Chiediamo particolare attenzione affinché non vengano in alcun modo posticipati i pagamenti dalle grandi aziende italiane o estere, committenti delle filiere dei terzisti di tutti i settori, perché sottrarrebbero la liquidità necessaria alla sopravvivenza di tantissime aziende italiane.

Questa volta anche noi piccoli, abituati a fare affidamento solo sui nostri mezzi, abbiamo bisogno di coraggio e supporto e chiediamo allo Stato quella vicinanza e tempestività decisionale che ci permetterà di andare avanti per il bene del nostro Paese.

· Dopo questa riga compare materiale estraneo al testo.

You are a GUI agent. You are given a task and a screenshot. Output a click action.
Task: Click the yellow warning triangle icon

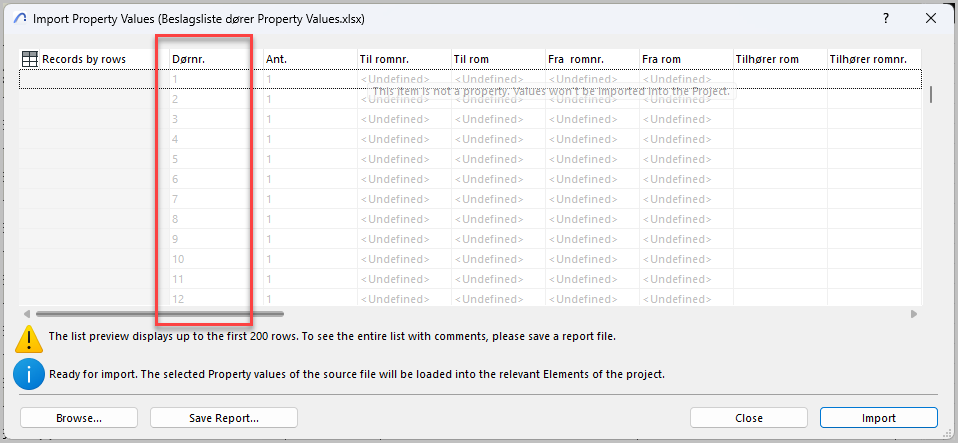pyautogui.click(x=29, y=339)
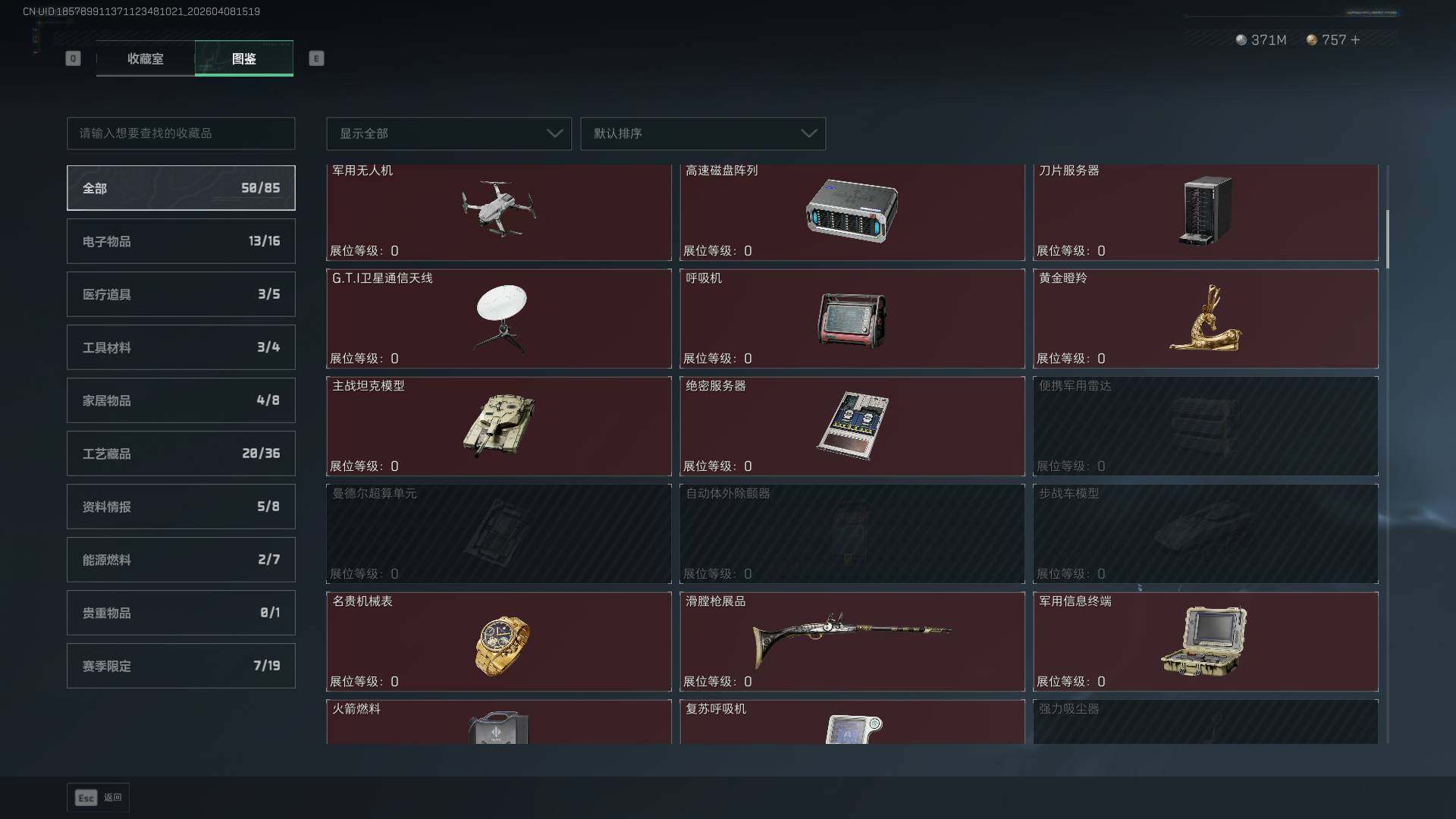Open the 显示全部 filter dropdown
Image resolution: width=1456 pixels, height=819 pixels.
pos(449,133)
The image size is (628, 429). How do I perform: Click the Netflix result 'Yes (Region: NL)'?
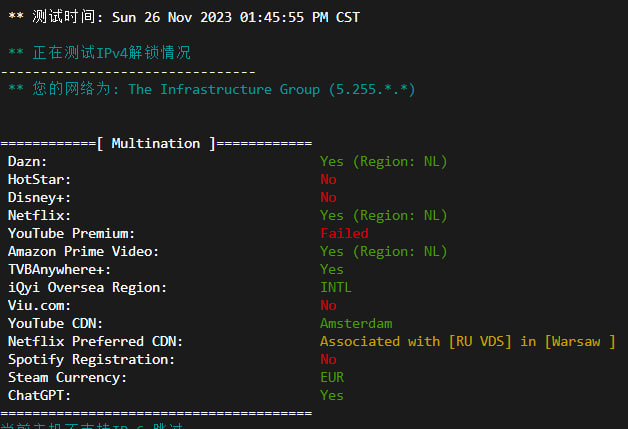point(383,215)
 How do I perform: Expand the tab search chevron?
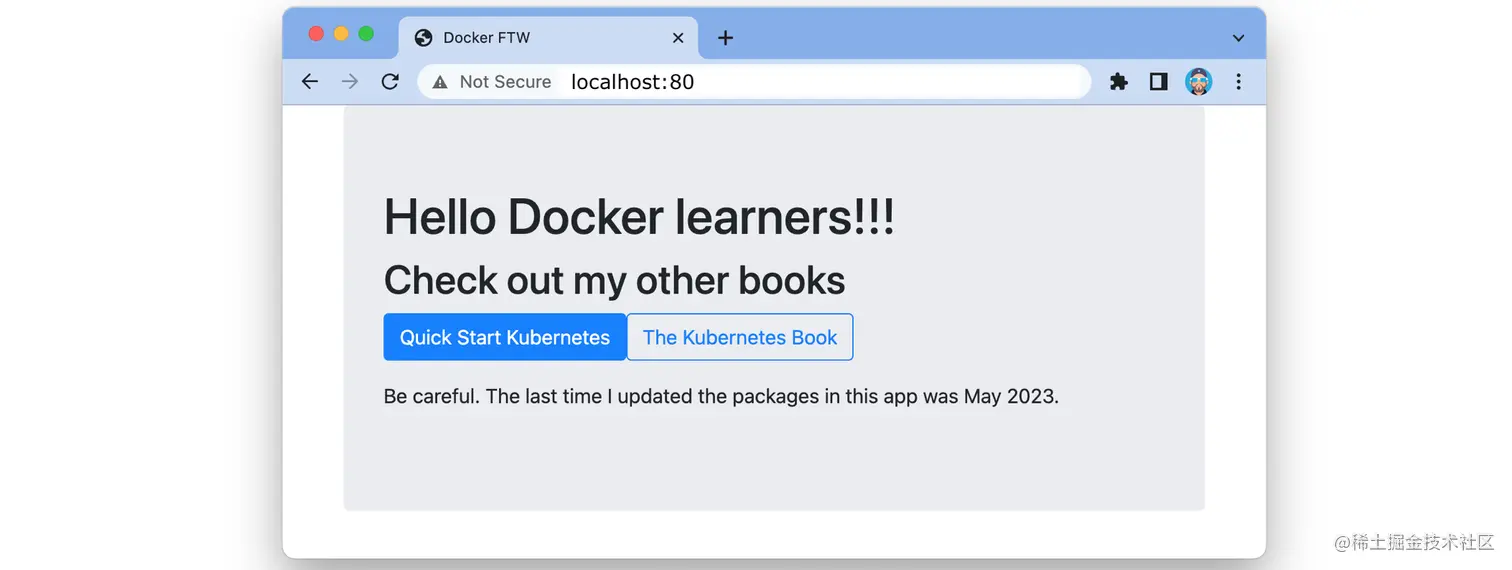pyautogui.click(x=1238, y=38)
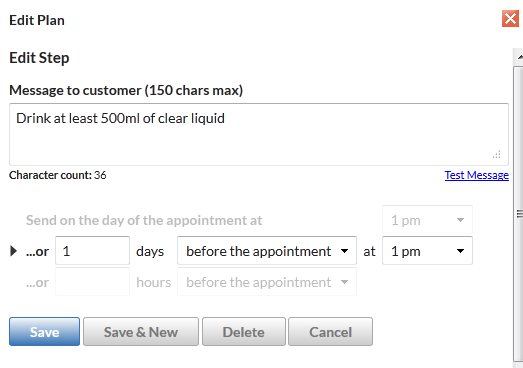The image size is (523, 368).
Task: Click the scrollbar thumb grip
Action: click(x=519, y=214)
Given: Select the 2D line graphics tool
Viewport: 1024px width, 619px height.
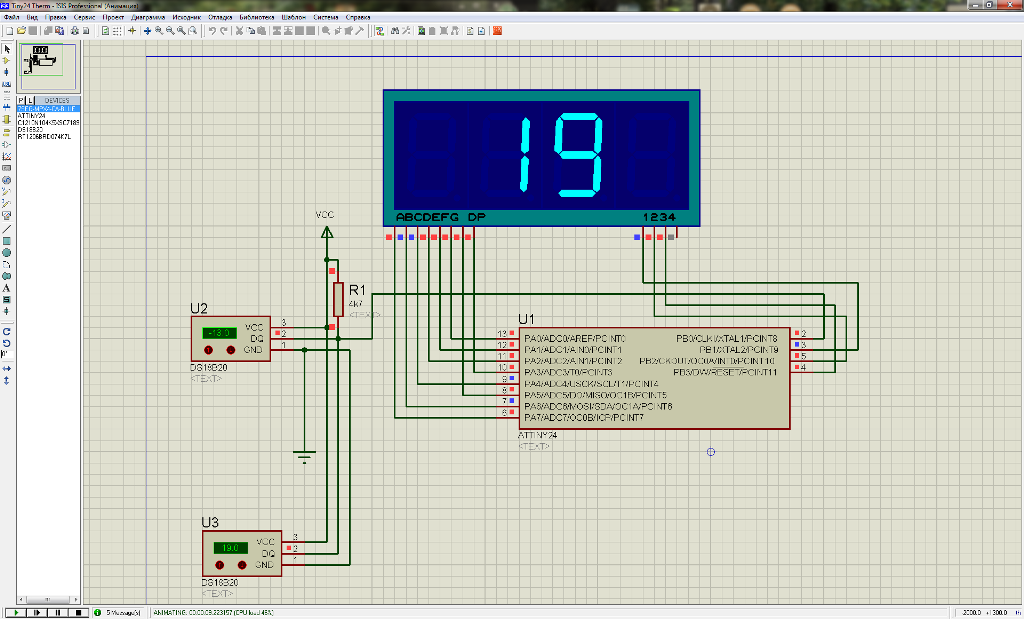Looking at the screenshot, I should coord(7,229).
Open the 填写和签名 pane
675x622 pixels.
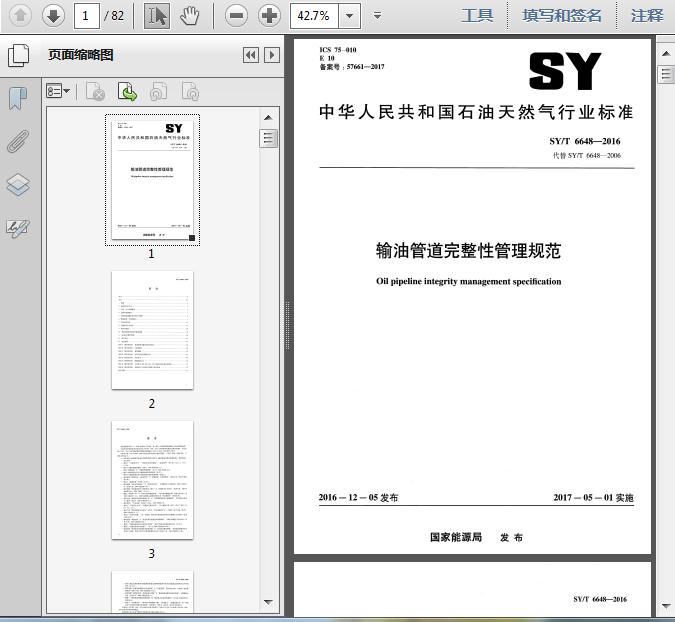click(x=562, y=16)
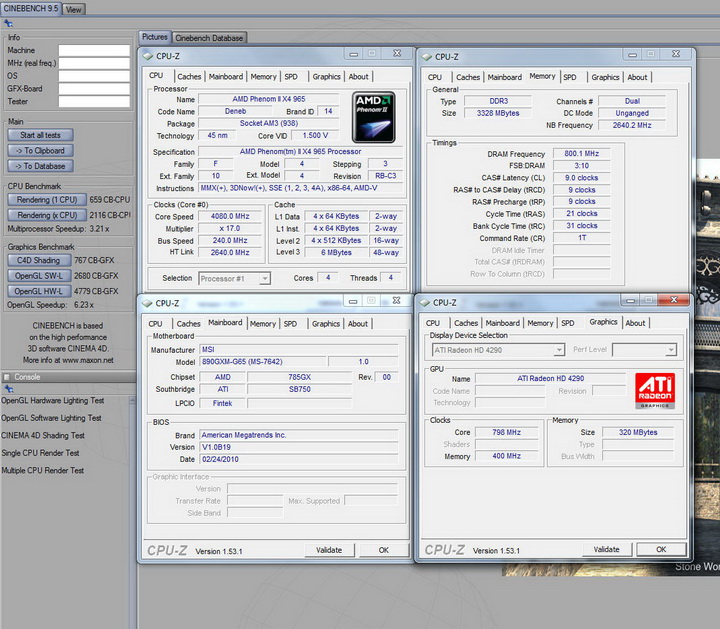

Ma, soprattutto, abbiamo bisogno di un piano per il futuro, un piano da attuare non appena ci lasceremo alle spalle l’attuale situazione di emergenza sanitaria.

Dopo aver messo in sicurezza la salute di tutti e non appena riaccenderemo il motore dell’economia sarà necessario uno sblocco immediato dei cantieri e l’avvio di nuovi cantieri.

Bisognerà accelerare sulla infrastrutturazione digitale del Paese.

Bisognerà garantire alle imprese un sistema di finanziamento in grado di rispondere alle effettive necessità delle imprese. Un sistema che sappia anche valutare e sostenere i progetti più innovativi e promettenti.

Bisognerà assicurare una ripresa dell’economia “leggera”, senza appesantimenti burocratici.

Bisognerà incrementare la spesa pubblica e privata in R&S in tutti gli ambiti di attività.

La situazione di emergenza che viviamo ci sta insegnando che solo investendo in R&S sarà possibile affrontare le sfide del futuro e garantire ai propri cittadini livelli di sicurezza adeguati.

Ripartiamo avendo bene in mente fin da ora dove vogliamo arrivare e usiamo questo momento per rimettere al centro i veri valori della nostra comunità, che ha sempre avuto il proprio cuore pulsante nella piccola impresa e nell’impresa diffusa e che non può rischiare di perdere le tante giovani imprese che con coraggio e passione cercano di raccogliere questa importante eredità.